I've had exactly two reviewers that were good. I've had 8 reviewers that stank. The rest were mediocre, but tolerable. Their faults included:
- Glaringly obvious they had abysmal English comprehension and could not understand what they reviewed.
- Their complaints had nothing to do with what was written, but went off on a tangent, despite a clear letter that addressed why those aspects were left out. (Impossible to write everything in one paper.) Getting rejected for impossibilities is very frustrating.
- Indecipherable gobbledegook. Impossible to tell what on earth they were talking about.
- Astonishing errors of basic science or geometry. I mean real jaw-droppers, like appearing not to know what molecular weight is.
- Innumeracy and failure to understand basic mathematics.
- Comments not tied to specific parts of the paper that make it impossible to respond to them.
I'll balance that by saying that I have reviewed papers that had similar problems. But I almost always wade through and write real comments. Even the worst paper I did that with for the first 2 pages.
October 15, 2013
It is good that people are defining criteria for evaluating peer review. If flaws are identified, then the next step has to be the definition of remedies. I see lots of complaints: Every rejected manuscript is blamed by the authors on an incompetent reviewer even when the authors should be a bit more introspective. Then you have the manuscripts accepted that should have been rejected. Yes, those all occur and still will, even under the best of circumstances. But let's get beyond the griping and define improvements that lessen (although never will eliminate) the issues that we all gripe about.

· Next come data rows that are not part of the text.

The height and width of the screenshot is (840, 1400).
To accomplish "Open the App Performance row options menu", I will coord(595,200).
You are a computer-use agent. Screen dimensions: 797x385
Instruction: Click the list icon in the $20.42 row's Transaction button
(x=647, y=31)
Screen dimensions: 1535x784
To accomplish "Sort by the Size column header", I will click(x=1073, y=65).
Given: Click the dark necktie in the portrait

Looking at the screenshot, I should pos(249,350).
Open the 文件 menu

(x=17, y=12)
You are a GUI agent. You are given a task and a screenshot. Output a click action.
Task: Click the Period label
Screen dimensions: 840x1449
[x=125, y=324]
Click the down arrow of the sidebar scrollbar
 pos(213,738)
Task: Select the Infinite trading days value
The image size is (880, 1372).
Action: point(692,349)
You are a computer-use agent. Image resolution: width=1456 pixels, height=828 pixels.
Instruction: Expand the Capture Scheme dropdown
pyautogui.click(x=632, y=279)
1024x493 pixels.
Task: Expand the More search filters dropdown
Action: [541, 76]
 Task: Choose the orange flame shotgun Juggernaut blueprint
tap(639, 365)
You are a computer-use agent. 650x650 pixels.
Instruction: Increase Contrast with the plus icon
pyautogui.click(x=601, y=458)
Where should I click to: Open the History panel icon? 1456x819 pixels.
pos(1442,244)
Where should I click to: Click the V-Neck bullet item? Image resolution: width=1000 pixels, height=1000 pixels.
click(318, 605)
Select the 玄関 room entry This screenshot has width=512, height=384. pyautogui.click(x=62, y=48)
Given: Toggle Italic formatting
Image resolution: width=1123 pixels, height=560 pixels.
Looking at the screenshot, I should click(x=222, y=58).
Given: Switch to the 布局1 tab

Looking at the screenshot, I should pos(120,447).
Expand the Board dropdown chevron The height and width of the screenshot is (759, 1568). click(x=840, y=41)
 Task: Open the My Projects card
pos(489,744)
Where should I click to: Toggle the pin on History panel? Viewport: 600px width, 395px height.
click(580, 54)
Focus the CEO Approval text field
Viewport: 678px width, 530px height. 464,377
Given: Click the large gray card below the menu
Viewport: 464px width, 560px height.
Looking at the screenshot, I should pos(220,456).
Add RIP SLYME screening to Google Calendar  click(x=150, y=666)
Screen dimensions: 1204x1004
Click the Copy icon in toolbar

Do we all self-publish online with views, reads and 'stars' as the merit criteria? If the work is out there and good, do these merit criteria even matter, particularly when they can be gamed to look better than they are? If evaluations are needed, who does the evaluation? Anybody on the web no matter her/his qualifications? Is the Faculty of 1000 model the way to go? If so, why has it gained no traction? Equally important, if self-publishing, how does one ensure the integrity of the work and its archiving for history (traditionally in the domain of libraries)? There are lots of moving parts to be considered thoughtfully.